Sin dal 1867, con deliberazione del 10 novembre la confraternita del SS. Corpo
di Cristo e quella unita di S. Antonio avevano stabilito di concorrere con lire
trecento annue ed il Consiglio comunale con deliberazione dell’8 dicembre 1868
aveva stanziata per lo stesso scopo la somma di lire cento annue.
E
così i confratelli di S. Orsola, di quella del Corpo di Cristo e di S. Antonio
deliberarono di “fondare l’ospedale per i poveri infermi del Comune”,
nonostante ben sapessero che l’ospedale era stato fondato parecchi secoli
prima. Con decreto reale del 17 ottobre 1869 firmato da Vittorio Emanuele II e
dal ministro Luigi Ferraris l’ospedale fu eretto in ente morale. La
confraternita del Rosario, che prima si era mantenuta estranea poi si associò
anch’essa e stanziò lire duecento annue per il mantenimento dell’ospedale. Così
rimaneggiato l’ospedale non fu più detto di S. Orsola, ma assunse il nome di S.
Orsola e SS. Corpo di Cristo, venendo amministrato da una commissione composta
dai due priori delle confraternite di S. Orsola e del Corpo di Cristo, da un
membro del Consiglio comunale e da due notabili del paese eletti dalla
confraternita di S. Orsola.
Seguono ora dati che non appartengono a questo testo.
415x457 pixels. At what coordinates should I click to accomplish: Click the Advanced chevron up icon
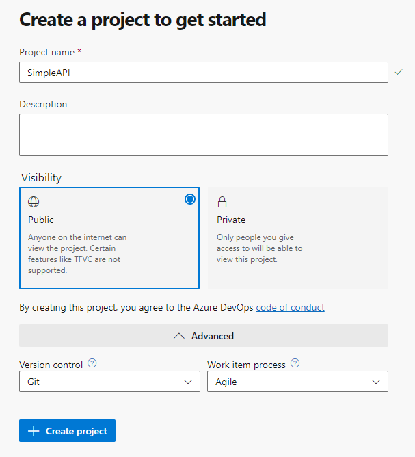pos(179,336)
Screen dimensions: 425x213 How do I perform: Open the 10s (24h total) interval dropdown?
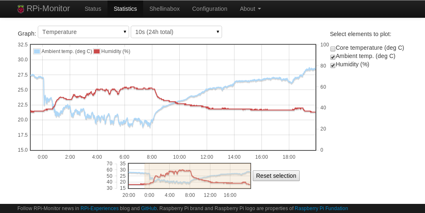(176, 32)
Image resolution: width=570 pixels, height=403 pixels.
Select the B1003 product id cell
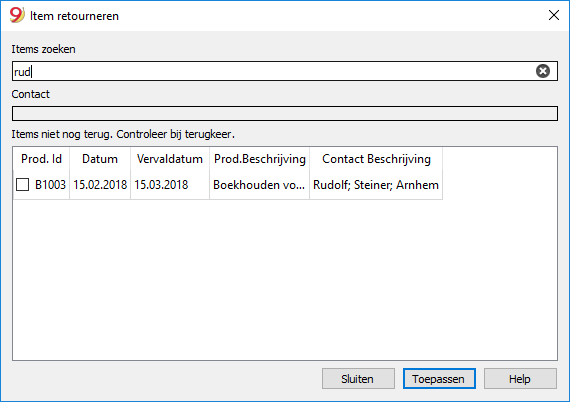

Fu redatto un lungo regolamento, furono predisposti
i modelli per lo stato patrimoniale, i registri di protocollo per la
corrispondenza, ma poi tutto restò lettera morta e si perdette per sempre
l’Ospedale di S. Orsola o meglio lo Xenodochio (cioè ospizio pubblico ospedaliero)
che era stato vanto della storia locale di Vairano.